What you will do.
Only the pictures stay out; every record is to be quoted exactly.

Start of Data excerpts

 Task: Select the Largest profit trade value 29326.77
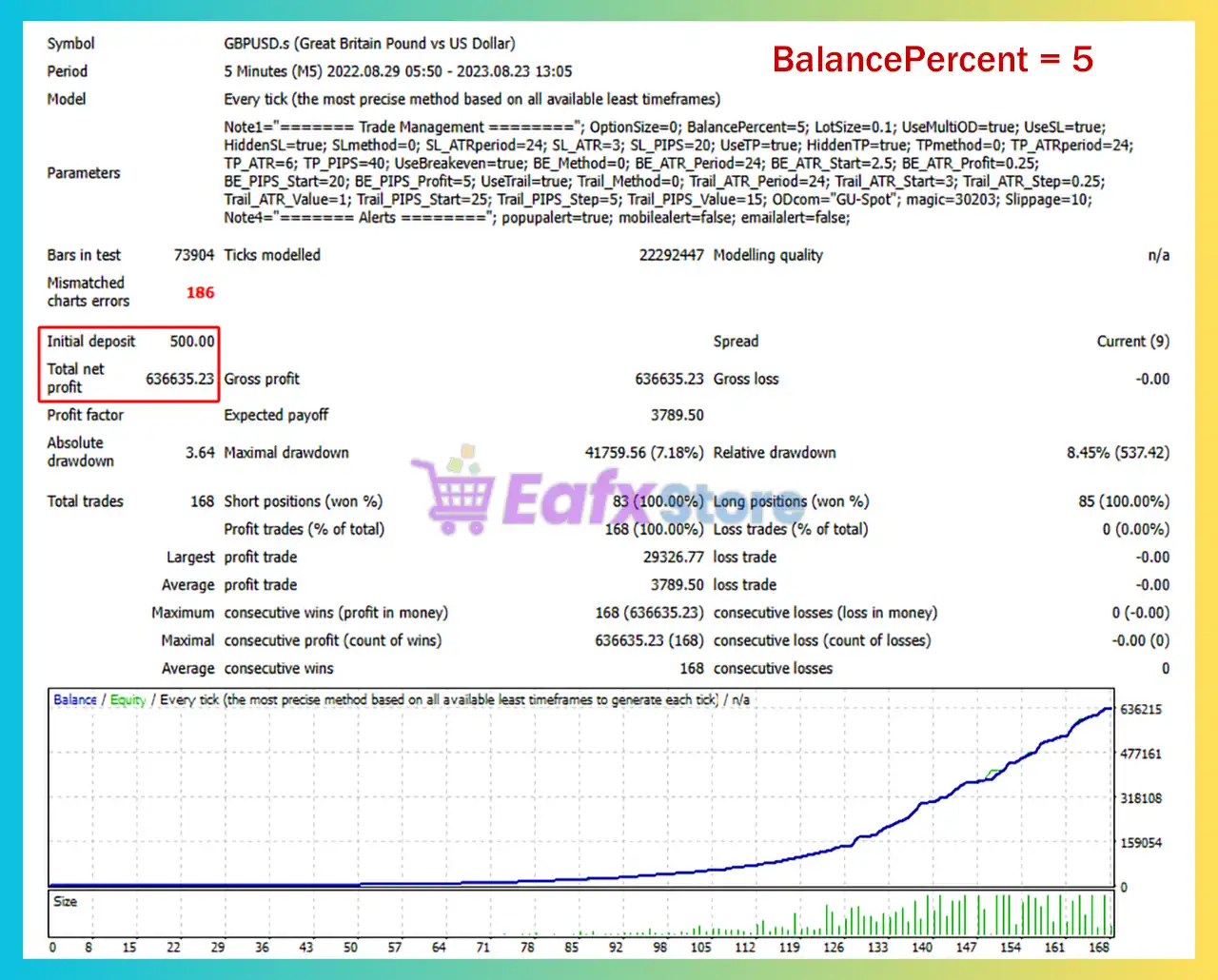coord(673,558)
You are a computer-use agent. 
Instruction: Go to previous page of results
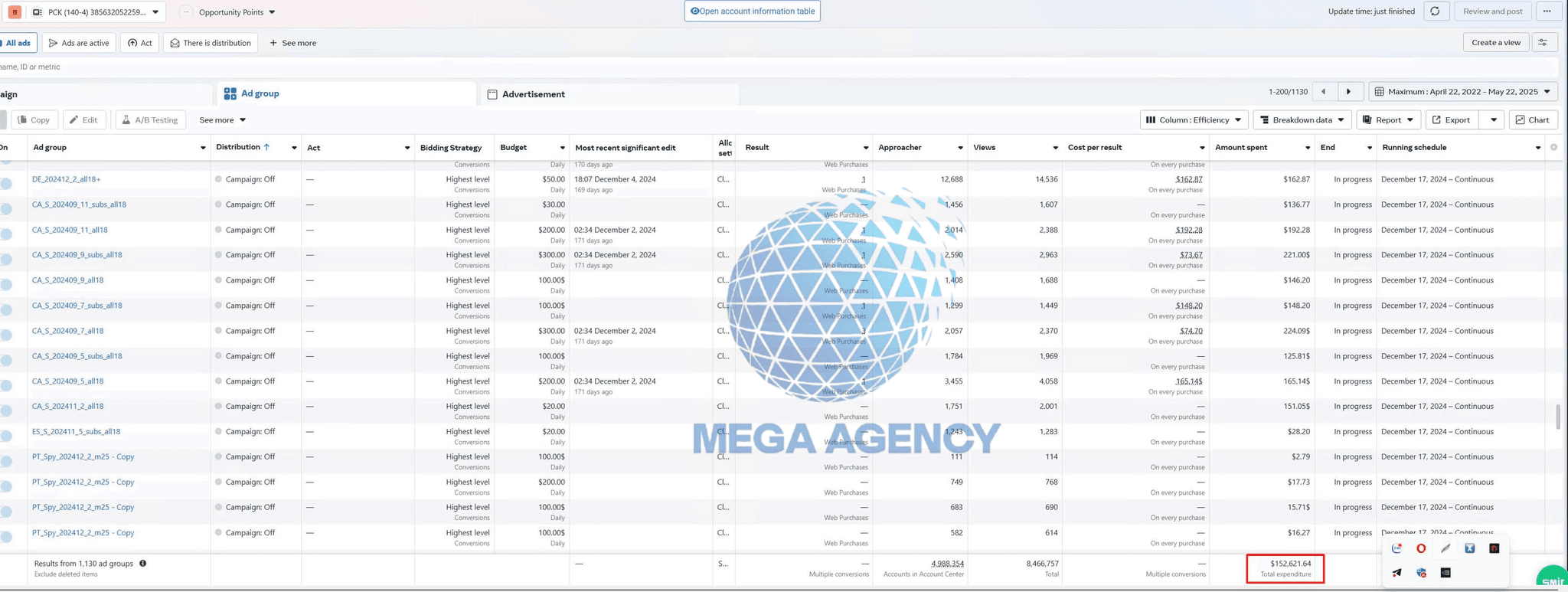[x=1323, y=92]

End of Data excerpts

Reply to the task.
 Task: Select the Largest profit trade value 29326.77
coord(673,558)
You are a computer-use agent. 
Instruction: Go to previous page of results
[x=1323, y=92]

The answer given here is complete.